Après Paris1, c’est à Montréal qu’on démontre que l’élevage d’abeilles mellifères peut se révéler défavorable aux abeilles sauvages en milieu urbain.

Gilles Lecuir, Département Biodiversité de L’Institut Paris Région

L’étude publiée en 2023 par MacInnis et al. à Montréal2 arrive aux mêmes conclusions que des études précédentes qui avaient amené d’autres villes à revoir leurs plans d’actions en matière d’amélioration de la biodiversité en ville.

Dès 2018, la ville de Metz a notamment revu son approche des ruches en ville3, en limitant strictement le nombre de ruchers au regard des ressources florales disponibles, pour limiter la compétition avec les populations d’abeilles sauvages.

En 2022 en Suisse, une étude établie sur le suivi du nombre de ruchers au regard des ressources disponibles pour les abeilles sur 6 années et dans 14 villes a démontré que le nombre de ruches avait presque doublé sur la période, pour des ressources florales équivalentes, aboutissant à la conclusion que trop de ruches en ville était néfaste à la biodiversité4.

En 2022 à Nantes, François Meurgey, entomologiste au muséum d’histoire naturelle de Nantes, alertait lui aussi le sujet de la multiplication des ruches dans la métropole nantaise, qualifiant cette démarche de “fausse bonne idée”5.

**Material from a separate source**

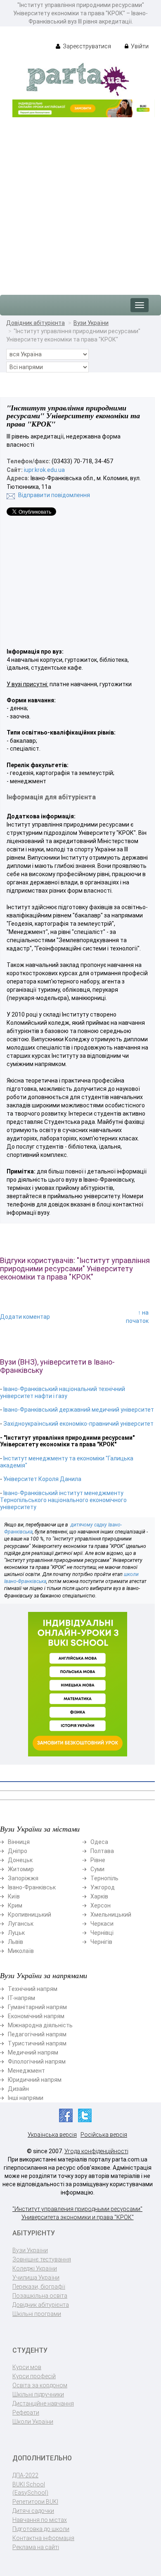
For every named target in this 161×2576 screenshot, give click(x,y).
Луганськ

“Aujourd’hui, à cause de la fragmentation des habitats et des pesticides des agriculteurs, les abeilles sauvages quittent les campagnes pour trouver refuge en ville. On en dénombre environ 150 espèces à Nantes. Sauf qu’avec la multiplication des ruches et l’explosion des abeilles domestiques, elles se font chasser. Et c’est un vrai problème !”

Les écosystèmes urbains sont trop complexes (vivants) pour se prêter à des approches aussi simples que d’attribuer de façon “automatique” des vertus en faveur de la biodiversité à l’installation de ruches en ville.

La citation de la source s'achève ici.